Records from a data collection
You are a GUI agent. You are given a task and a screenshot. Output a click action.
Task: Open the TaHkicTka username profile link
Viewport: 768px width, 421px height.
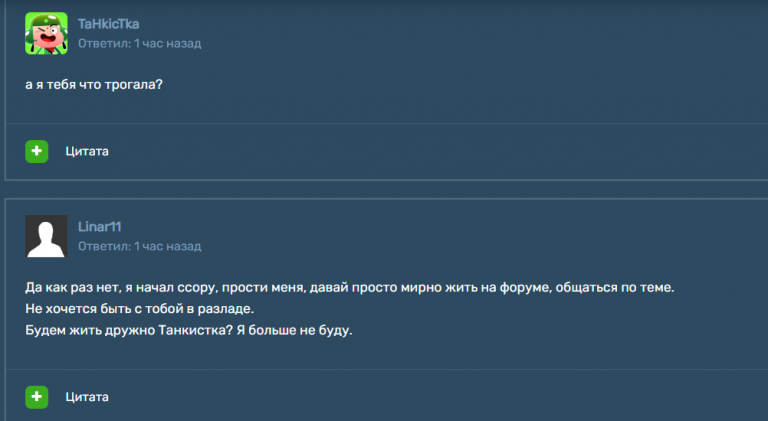pos(108,23)
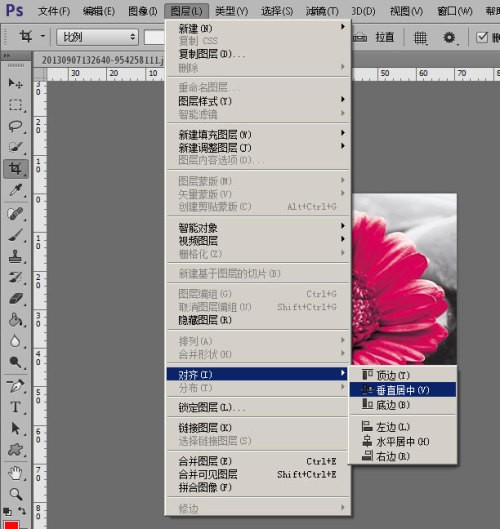Select the Eraser tool
Screen dimensions: 500x529
[15, 299]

WORK TO BE COMPLETED: Once the line holding "Task: Open the" is found, copy it and each later line exactly through the end of the data, leaving out the pictures.

RESULT OF THIS TASK:
Task: Open the TaHkicTka username profile link
Viewport: 768px width, 421px height.
pos(108,23)
Select the Eraser tool
Screen dimensions: 500x529
[15, 299]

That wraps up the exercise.